== What to work on ==
Starting with the line that contains "Where should I" and ending with the last line of the entries, repeat exactly those lines and nothing else, pictures excluded.
[[ Extracted entries, beginning ]]
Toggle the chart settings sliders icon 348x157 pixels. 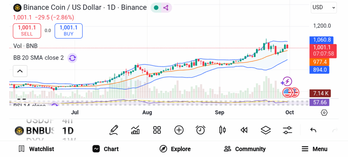pos(288,130)
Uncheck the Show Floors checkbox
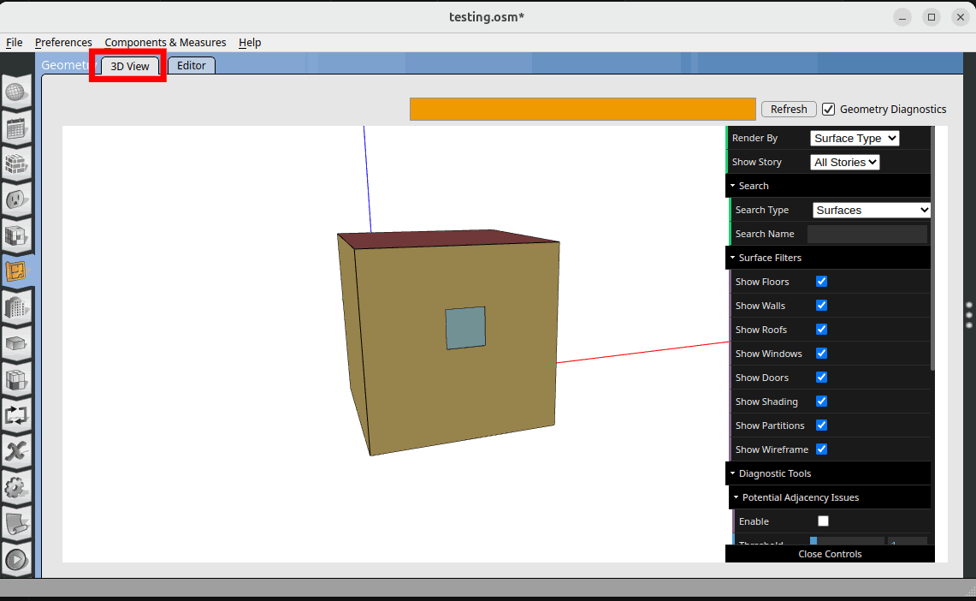 821,282
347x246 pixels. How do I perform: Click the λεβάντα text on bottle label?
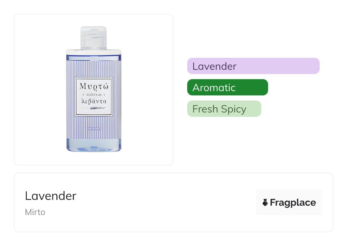[94, 101]
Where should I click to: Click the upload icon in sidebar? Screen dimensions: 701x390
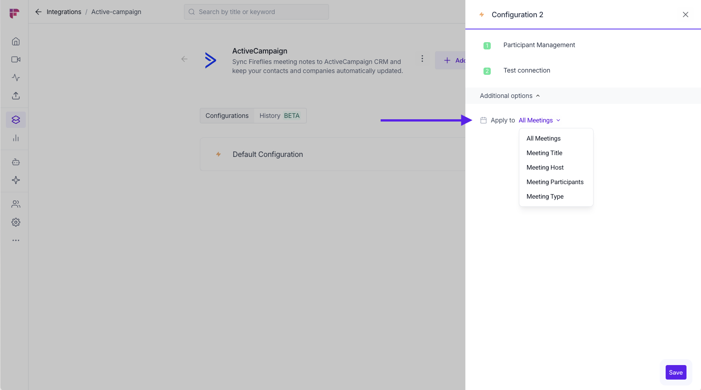click(16, 96)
[[ Extracted entries, end ]]
== Exercise output ==
Where should I click to: Click the upload icon in sidebar? Screen dimensions: 701x390
click(16, 96)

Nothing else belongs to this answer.